O estabelecimento farmacêutico pode ser condenado a indenizar o paciente pelo dano causado em caso de dispensação equivocada – entenda!

 

São Paulo, 5 de outubro de 2016

A dispensação de medicamentos em desacordo com a receita médica gera risco à saúde do paciente e consequentemente, sob a ótica do direito do consumidor, caracteriza defeito na prestação dos serviços.

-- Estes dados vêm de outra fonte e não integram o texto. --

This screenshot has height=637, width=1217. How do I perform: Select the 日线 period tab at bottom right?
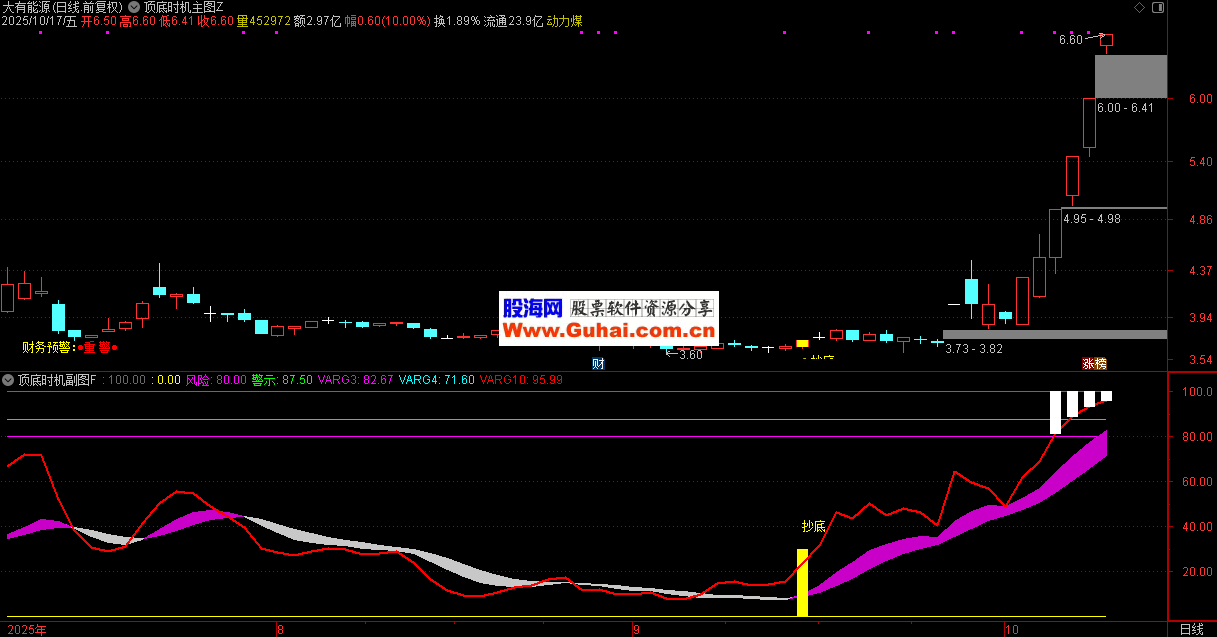tap(1191, 629)
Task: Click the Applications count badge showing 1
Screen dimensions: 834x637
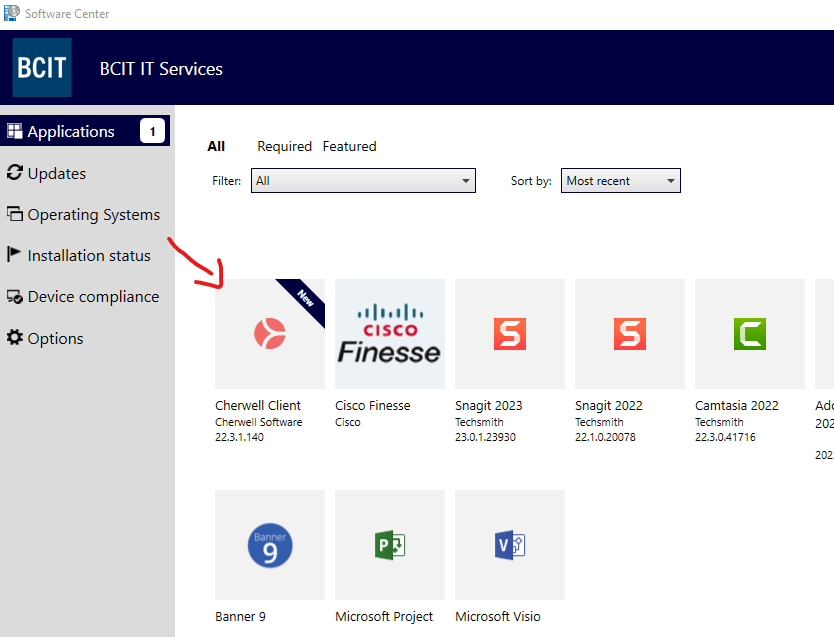Action: coord(152,130)
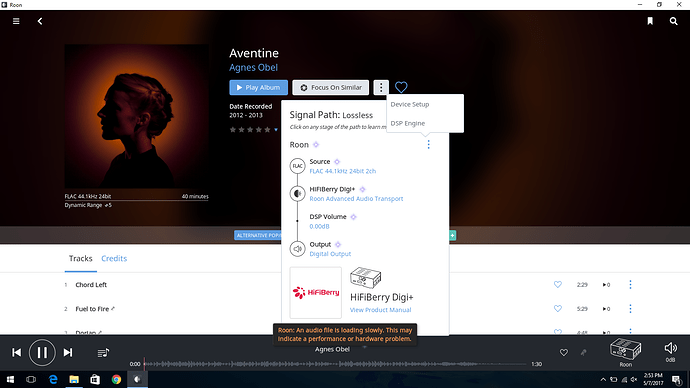This screenshot has height=388, width=690.
Task: Open bookmarks with the bookmark icon
Action: [650, 21]
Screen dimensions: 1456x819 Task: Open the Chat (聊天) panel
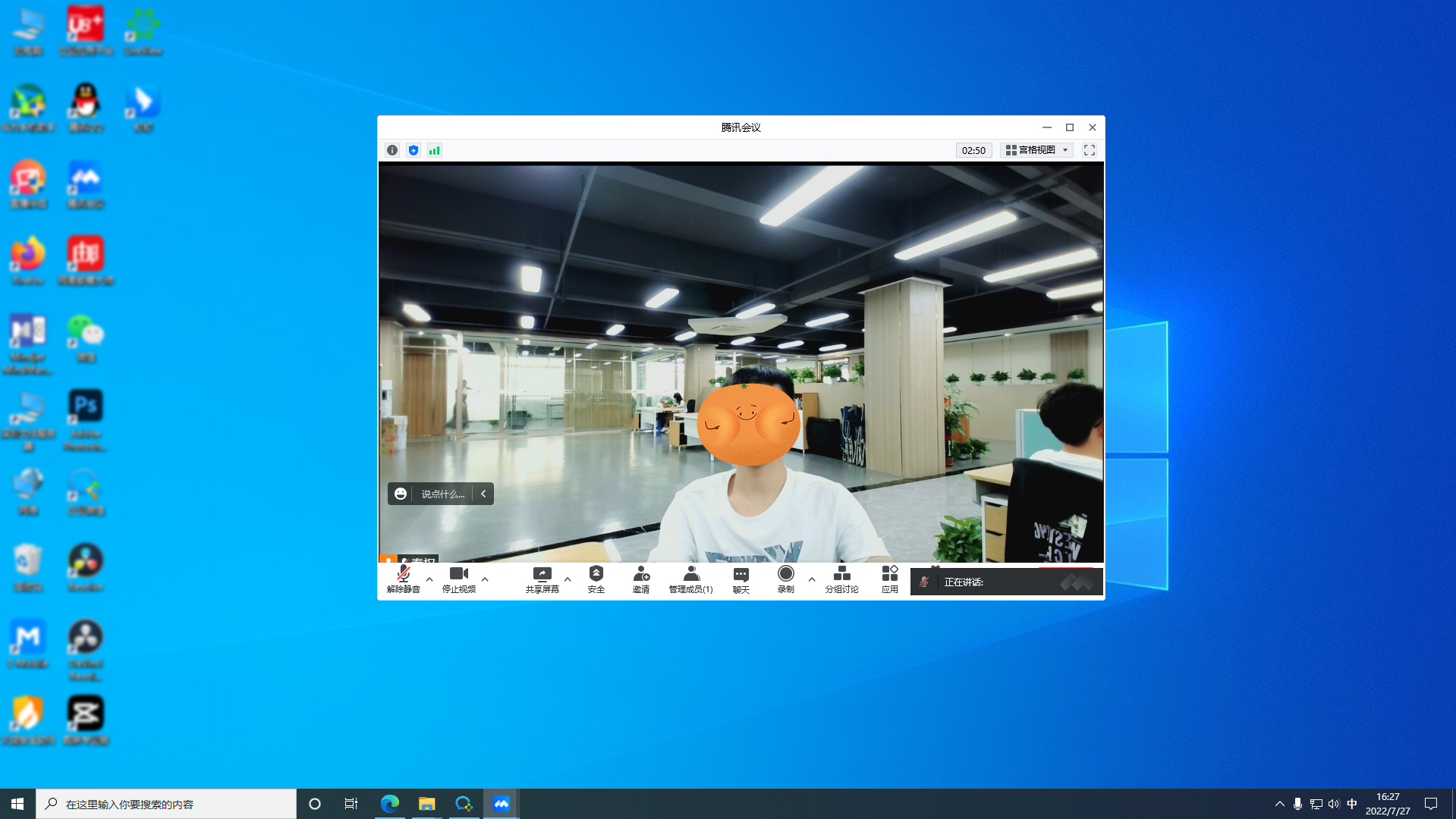pyautogui.click(x=741, y=579)

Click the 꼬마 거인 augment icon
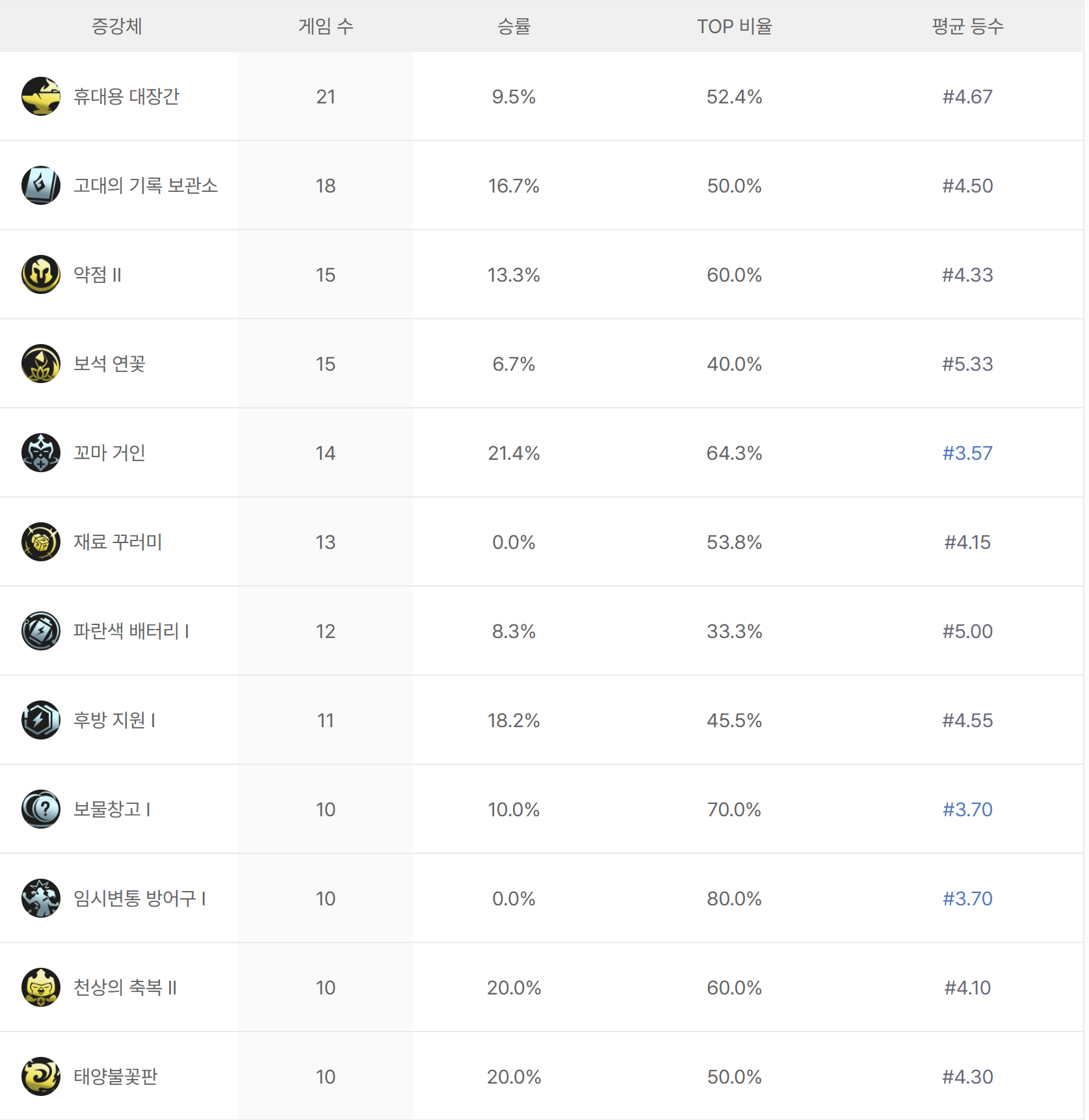(41, 453)
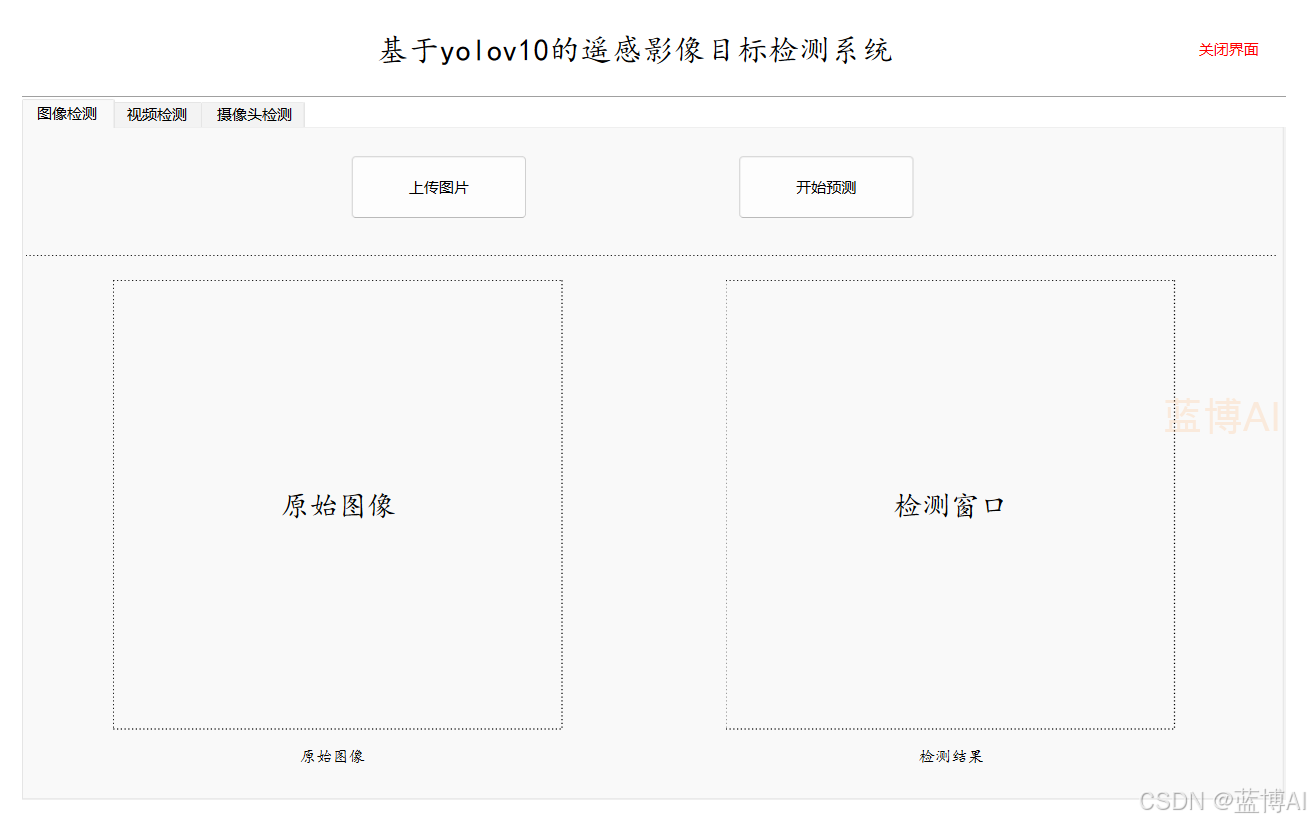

Além da responsabilização pessoal do farmacêutico, a farmácia pode também ser responsabilizada a indenizar por dano moral e material suportado pelo paciente. O Código de Defesa do Consumidor, em seu artigo 14, atribui ao fornecedor de serviços a responsabilidade de reparar o dano causado ao consumidor por defeito, informações insuficientes ou inadequadas.

A jurisprudência atribui ao estabelecimento o dever de indenizar, mas, comprovando-se a responsabilidade do profissional farmacêutico, responsável técnico, nasce o direito, em ação regressiva, de pleitear o ressarcimento integral da indenização suportada e dos custos decorrentes da ação judicial.
Para ilustrar, assim decidiu o Tribunal de Justiça em 03/03/2015:

“(...) Satisfatoriamente provada a dinâmica fática do evento, demonstrando-se que preposto da farmácia vendeu à autora medicamento diverso do prescrito em receituário, indicou modo de usar diferente do prescrito pelo médico e o filho da genitora teve reações sintomáticas ao medicamento ministrado ["intoxicação exógena"], gerando sobressalto e sofrimento à pessoa da genitora, fica caracterizada a responsabilização, objetiva, da ré, que, na condição de fornecedora, assume o risco do defeito do produto vendido e do serviço prestado, prescindida qualquer análise de culpa.
1. Ausência de excludente de responsabilidade, por suposta culpa exclusiva de terceiro (médico que redigiu a receita). Dever de indenizar configurado.
2. Montante indenizatório por dano moral arbitrado em R$ 8.000,00 (oito mil reais), com razoabilidade e proporcionalidade, atento às circunstâncias do caso. (...)” (Relator Des. Piva Rodrigues, Comarca: Votorantim, 9ª Câmara de Direito Privado).

A prescrição ilegível, portanto, é algo que deve ser repudiado e toda a cautela é bem-vinda para minimizar as possíveis complicações de uma dispensação equivocada decorrente da má interpretação da receita apresentada.